Khayelihle Shozi

Personal information
- Full name: Khyelihle Shozi
- Date of birth: 28 December 1994 (age 30)
- Place of birth: South Africa
- Height: 1.69 m (5 ft 6+1⁄2 in)
- Position(s): Midfielder

Team information
- Current team: TS Galaxy
- Number: 13

Youth career
- Chloorkop
- Mamelodi Sundowns

Senior career*
- Years: Team / Apps / (Gls)
- 2015–2019: Mamelodi Sundowns / 0 / (0)
- 2016: → SuperSport United (loan) / 0 / (0)
- 2016–2017: → Black Leopards (loan) / 25 / (2)
- 2017: → Richards Bay (loan) / 16 / (0)
- 2019–: TS Galaxy / 17 / (4)

= Khayelihle Shozi =

South African soccer player

Khayelihle Shozi is a South African footballer who plays as a midfielder or attacking midfielder for TS Galaxy.

==Career==
Shozi has graduated through the academy at Sundowns and began training with the first team under the direction of Pitso Mosimane and his technical team during the 2015/16 season.

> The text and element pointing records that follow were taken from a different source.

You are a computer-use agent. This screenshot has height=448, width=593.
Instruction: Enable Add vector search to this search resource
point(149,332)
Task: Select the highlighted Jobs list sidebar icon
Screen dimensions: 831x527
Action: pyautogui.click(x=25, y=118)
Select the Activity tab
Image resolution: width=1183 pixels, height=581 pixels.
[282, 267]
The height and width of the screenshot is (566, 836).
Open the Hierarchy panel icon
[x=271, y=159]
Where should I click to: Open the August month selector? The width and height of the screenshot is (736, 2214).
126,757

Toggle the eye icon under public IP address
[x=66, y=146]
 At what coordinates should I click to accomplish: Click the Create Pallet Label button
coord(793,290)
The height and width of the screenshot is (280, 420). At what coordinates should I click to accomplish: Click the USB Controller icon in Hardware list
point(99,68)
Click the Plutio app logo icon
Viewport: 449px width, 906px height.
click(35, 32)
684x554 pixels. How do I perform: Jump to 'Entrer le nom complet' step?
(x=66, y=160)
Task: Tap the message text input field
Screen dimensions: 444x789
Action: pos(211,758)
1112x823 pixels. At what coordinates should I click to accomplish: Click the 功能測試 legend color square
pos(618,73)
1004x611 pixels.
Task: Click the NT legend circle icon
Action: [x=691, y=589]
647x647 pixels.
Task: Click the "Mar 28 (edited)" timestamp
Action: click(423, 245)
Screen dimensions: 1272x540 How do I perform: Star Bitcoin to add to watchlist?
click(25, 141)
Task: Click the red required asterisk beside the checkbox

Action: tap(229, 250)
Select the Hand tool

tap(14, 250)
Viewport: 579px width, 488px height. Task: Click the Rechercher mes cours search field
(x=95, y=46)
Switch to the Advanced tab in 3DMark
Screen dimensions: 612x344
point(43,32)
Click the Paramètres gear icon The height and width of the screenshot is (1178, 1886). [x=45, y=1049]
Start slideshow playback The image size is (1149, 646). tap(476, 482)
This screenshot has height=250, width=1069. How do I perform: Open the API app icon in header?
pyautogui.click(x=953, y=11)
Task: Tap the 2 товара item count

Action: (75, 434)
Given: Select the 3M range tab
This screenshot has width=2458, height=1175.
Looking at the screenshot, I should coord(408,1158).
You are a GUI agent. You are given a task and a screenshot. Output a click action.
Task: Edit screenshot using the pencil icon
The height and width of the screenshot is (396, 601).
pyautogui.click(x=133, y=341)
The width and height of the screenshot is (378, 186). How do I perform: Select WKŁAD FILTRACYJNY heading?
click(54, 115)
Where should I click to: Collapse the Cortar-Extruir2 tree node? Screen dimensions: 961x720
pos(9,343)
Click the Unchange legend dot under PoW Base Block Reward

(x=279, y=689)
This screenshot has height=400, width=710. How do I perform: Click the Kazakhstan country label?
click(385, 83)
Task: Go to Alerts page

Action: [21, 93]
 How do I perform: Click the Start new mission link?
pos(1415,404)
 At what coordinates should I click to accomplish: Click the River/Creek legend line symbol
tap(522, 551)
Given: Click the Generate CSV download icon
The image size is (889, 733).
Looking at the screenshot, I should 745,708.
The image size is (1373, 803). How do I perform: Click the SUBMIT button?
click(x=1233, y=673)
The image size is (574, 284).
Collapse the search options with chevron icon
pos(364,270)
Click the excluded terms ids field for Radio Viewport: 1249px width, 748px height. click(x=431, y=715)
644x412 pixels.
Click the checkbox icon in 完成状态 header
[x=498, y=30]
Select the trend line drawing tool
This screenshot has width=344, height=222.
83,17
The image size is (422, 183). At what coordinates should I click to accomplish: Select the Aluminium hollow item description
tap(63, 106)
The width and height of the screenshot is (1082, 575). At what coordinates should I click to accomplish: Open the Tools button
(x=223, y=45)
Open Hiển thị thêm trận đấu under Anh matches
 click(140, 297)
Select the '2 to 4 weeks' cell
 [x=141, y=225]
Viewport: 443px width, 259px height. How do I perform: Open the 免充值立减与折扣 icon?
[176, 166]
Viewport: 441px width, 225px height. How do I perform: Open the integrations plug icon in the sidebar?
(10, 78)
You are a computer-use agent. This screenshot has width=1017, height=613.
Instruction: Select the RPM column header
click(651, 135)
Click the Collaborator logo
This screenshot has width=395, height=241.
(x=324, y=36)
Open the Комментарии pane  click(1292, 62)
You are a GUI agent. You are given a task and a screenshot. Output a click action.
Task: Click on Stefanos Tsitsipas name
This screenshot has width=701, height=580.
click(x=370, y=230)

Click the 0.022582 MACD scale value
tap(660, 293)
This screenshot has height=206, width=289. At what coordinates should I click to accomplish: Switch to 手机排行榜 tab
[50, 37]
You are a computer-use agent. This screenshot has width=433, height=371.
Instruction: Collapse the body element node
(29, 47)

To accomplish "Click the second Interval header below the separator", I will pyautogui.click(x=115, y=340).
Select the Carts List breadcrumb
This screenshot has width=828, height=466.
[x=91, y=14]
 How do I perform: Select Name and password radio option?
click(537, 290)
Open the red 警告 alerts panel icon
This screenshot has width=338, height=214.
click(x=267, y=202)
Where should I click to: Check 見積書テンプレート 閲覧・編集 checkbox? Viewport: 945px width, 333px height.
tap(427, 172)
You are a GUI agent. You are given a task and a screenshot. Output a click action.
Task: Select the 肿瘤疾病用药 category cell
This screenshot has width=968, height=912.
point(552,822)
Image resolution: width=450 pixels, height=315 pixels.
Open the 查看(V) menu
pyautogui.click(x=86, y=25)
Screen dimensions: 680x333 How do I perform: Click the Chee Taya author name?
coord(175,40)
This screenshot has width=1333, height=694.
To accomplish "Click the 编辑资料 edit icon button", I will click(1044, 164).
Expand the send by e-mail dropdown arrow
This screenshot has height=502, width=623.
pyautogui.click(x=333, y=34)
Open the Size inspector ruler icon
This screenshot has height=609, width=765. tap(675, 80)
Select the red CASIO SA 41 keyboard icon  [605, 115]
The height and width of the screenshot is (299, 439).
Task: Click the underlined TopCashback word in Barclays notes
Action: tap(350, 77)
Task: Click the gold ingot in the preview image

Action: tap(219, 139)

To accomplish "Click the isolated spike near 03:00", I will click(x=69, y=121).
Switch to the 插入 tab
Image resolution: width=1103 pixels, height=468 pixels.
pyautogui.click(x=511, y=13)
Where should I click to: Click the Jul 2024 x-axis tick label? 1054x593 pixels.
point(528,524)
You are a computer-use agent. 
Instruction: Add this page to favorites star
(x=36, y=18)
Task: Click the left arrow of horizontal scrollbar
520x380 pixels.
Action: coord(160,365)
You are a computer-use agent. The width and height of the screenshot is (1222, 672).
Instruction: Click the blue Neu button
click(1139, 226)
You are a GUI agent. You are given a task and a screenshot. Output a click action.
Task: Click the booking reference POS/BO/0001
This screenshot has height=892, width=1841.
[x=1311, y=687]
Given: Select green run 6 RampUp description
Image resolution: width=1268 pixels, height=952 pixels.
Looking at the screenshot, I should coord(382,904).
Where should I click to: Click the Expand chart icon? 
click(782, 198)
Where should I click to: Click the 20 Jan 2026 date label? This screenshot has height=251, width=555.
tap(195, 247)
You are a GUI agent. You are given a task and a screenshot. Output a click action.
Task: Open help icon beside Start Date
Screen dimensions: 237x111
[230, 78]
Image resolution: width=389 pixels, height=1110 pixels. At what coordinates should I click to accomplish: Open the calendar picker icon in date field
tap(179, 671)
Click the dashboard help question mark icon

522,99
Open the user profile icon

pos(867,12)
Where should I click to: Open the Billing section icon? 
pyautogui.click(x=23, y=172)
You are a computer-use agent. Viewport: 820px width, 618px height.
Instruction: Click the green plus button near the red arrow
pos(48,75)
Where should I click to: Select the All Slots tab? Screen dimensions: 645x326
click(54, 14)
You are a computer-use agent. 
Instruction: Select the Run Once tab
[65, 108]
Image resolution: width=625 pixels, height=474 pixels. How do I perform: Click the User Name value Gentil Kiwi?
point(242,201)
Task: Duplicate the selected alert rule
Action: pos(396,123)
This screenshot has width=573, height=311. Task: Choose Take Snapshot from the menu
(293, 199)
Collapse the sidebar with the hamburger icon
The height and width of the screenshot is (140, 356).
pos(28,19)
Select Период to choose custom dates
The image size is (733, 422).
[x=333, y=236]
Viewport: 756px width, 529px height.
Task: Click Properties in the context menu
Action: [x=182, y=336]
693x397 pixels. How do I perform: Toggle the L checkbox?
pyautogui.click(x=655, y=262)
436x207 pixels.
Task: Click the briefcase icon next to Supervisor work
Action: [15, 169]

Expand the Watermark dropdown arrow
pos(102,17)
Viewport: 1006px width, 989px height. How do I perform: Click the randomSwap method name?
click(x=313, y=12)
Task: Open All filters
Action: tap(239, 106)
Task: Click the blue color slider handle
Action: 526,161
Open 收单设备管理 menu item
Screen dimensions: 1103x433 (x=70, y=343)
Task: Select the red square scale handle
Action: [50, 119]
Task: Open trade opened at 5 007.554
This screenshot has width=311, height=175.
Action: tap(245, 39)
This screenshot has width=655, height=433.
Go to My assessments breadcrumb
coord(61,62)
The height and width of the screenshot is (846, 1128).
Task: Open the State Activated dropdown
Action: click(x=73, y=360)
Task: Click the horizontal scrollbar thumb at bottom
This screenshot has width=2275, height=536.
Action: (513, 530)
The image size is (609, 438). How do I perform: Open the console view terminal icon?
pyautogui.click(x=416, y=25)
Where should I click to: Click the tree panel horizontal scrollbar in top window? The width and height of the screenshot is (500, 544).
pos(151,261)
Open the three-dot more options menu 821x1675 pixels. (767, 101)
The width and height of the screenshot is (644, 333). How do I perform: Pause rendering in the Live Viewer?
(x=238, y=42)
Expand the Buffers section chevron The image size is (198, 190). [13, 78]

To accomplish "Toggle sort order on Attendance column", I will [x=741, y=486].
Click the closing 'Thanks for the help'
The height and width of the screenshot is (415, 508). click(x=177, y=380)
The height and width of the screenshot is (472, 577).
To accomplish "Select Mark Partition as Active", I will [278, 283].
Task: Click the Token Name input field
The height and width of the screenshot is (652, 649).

The player was brought to Sundowns by Mabhuti Khenyeza, in 2010. Khenyeza was playing for the Chloorkop outfit at the time. The experienced Golden Arrows striker had Shozi playing for his own club, Rockers FC, before taking him to Sundowns.
The attacking midfielder is a talented player that has an eye for goal. He has been part of the SA U23 team under Owen da Gama.